↓

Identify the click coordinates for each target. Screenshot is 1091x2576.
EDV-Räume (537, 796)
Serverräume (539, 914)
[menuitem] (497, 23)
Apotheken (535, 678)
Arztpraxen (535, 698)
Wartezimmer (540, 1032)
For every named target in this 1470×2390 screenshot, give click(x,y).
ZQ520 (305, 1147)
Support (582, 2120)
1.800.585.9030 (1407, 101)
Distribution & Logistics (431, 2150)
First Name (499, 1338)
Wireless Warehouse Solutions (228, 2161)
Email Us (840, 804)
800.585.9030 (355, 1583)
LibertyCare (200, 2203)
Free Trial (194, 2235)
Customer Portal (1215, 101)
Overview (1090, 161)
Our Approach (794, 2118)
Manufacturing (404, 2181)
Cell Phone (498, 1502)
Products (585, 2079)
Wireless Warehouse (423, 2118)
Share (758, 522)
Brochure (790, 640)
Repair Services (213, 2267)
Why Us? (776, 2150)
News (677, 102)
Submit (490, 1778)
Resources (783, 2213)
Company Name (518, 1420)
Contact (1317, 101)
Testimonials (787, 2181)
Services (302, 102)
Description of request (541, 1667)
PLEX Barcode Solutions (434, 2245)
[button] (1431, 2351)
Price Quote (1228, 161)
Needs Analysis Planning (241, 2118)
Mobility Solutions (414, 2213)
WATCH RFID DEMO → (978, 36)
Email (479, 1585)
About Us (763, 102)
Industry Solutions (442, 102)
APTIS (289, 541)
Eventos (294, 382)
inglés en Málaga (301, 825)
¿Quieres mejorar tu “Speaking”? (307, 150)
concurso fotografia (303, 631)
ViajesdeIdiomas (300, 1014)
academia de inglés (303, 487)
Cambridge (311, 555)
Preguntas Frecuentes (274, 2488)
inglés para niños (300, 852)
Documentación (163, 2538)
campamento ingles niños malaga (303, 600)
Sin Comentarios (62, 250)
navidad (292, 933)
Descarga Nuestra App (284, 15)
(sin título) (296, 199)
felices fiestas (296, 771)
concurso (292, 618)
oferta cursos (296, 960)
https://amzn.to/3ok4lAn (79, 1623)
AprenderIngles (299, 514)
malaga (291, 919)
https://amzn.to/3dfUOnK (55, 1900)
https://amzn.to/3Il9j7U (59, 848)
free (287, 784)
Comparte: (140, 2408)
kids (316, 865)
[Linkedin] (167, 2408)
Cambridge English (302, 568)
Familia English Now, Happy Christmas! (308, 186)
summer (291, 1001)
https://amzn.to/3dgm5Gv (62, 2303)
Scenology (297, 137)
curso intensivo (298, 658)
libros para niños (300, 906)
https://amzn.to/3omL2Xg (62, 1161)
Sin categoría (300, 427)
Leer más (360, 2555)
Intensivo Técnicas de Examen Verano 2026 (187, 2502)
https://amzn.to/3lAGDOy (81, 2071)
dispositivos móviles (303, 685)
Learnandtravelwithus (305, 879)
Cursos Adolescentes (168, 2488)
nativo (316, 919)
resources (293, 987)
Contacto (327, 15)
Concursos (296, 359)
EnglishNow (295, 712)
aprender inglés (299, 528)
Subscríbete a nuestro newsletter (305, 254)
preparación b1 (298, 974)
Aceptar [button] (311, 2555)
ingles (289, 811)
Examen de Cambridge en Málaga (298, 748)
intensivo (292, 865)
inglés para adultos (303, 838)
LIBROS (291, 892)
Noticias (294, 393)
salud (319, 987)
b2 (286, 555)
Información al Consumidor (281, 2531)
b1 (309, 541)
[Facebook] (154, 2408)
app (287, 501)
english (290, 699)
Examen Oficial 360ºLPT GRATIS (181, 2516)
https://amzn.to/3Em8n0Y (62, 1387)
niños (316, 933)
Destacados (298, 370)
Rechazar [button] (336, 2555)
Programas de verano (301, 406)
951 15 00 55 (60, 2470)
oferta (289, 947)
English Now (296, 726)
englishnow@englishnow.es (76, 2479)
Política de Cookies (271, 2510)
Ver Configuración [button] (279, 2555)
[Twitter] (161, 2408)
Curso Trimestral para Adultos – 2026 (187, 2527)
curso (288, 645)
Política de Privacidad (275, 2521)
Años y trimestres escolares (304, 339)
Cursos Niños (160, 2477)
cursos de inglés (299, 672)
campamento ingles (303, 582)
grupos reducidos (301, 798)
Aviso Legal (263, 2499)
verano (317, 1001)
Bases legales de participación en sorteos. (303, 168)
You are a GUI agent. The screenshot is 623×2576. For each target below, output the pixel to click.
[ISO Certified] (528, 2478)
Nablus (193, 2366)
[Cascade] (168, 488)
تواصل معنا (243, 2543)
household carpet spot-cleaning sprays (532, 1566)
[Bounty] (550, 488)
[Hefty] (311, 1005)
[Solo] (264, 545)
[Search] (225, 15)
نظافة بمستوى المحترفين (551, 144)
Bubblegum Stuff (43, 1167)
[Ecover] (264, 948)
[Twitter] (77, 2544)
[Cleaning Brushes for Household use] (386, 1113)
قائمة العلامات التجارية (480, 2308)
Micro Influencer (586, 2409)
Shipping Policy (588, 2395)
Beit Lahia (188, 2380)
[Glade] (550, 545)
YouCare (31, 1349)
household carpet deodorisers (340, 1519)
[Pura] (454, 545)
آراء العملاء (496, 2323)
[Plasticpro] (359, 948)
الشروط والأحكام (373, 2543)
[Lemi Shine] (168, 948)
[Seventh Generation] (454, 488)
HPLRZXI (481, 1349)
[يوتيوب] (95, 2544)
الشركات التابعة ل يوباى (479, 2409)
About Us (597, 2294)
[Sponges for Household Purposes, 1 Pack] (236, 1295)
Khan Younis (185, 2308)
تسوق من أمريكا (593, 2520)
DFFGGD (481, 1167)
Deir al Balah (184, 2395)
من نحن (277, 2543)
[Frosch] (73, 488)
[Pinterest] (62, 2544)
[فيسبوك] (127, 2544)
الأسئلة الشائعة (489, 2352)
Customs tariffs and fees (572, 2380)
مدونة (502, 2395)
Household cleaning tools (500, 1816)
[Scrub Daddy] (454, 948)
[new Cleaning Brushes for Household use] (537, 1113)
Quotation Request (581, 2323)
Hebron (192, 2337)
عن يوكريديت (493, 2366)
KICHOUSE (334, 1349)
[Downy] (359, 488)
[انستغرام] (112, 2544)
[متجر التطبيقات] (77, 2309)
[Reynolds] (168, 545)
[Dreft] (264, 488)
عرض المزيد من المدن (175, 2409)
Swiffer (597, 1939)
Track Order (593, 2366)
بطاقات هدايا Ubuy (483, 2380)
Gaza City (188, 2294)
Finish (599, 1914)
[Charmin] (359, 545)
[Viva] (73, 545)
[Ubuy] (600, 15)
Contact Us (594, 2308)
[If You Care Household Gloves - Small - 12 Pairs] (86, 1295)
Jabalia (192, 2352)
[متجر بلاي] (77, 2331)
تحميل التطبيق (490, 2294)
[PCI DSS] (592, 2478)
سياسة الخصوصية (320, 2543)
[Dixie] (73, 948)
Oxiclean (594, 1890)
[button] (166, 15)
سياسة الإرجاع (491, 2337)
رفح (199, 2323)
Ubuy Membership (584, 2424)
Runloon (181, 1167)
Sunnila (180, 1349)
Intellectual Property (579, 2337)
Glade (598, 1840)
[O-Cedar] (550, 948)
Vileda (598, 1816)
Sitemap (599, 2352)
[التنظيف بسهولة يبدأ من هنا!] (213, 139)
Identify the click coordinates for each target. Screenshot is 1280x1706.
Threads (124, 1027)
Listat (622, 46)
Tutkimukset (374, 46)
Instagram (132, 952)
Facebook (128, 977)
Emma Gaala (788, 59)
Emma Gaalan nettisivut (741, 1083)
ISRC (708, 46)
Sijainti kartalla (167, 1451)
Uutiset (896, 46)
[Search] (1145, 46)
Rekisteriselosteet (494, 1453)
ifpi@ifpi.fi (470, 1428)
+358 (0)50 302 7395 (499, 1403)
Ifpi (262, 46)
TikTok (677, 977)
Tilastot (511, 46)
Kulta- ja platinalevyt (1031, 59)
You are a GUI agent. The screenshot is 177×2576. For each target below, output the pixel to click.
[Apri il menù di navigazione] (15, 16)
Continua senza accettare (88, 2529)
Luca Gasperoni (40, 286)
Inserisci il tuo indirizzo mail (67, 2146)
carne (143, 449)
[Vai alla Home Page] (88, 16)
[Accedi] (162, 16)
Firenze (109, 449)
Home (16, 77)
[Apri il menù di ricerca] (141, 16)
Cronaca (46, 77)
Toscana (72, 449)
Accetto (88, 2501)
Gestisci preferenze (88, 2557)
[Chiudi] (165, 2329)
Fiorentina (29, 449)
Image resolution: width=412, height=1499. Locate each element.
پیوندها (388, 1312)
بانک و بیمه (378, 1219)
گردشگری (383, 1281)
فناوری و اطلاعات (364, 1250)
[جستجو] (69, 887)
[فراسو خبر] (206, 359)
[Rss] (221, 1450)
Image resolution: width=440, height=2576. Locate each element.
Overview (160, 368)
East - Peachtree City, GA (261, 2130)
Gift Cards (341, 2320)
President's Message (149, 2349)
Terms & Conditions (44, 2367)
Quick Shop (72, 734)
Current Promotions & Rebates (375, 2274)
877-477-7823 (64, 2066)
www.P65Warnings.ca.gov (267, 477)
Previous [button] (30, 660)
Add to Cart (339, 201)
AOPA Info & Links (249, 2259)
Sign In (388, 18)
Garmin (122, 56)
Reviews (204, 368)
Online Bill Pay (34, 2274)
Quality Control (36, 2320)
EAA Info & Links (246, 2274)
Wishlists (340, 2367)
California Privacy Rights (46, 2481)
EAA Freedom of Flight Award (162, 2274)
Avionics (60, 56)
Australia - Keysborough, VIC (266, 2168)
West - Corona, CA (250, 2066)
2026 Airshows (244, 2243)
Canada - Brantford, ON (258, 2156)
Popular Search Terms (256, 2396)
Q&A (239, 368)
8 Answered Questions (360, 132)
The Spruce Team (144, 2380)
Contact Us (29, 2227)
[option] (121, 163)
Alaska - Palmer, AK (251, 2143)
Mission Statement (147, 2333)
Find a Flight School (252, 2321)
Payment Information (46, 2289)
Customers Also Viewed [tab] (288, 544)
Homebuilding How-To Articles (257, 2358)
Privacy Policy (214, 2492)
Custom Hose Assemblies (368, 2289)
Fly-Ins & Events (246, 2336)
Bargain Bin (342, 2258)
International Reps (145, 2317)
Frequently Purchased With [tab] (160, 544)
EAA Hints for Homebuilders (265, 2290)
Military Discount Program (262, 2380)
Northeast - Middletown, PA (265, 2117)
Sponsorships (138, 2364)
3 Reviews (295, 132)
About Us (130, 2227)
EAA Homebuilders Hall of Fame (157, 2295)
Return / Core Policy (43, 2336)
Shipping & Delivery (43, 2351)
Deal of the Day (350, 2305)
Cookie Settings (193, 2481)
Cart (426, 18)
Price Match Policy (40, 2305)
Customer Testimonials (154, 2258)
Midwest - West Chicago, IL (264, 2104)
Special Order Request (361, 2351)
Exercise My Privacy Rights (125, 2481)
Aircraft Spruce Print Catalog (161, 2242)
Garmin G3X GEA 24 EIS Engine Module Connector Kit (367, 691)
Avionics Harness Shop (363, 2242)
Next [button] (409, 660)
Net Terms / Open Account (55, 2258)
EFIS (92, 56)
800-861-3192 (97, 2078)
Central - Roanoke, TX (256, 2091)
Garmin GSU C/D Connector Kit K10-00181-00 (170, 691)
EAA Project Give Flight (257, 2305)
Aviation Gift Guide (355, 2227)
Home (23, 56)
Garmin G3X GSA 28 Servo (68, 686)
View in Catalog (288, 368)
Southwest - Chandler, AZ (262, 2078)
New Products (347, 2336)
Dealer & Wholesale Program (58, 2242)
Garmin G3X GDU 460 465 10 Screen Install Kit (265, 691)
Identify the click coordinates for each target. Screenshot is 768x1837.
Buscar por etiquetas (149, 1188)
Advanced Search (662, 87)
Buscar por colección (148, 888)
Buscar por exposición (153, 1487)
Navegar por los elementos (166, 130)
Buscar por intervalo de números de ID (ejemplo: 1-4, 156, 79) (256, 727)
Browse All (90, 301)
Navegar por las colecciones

↑

## Exercise description
Copy every line in the entries above that has the string "Spruce" in it.

## Exercise output
The Spruce Team (144, 2380)
Aircraft Spruce Print Catalog (161, 2242)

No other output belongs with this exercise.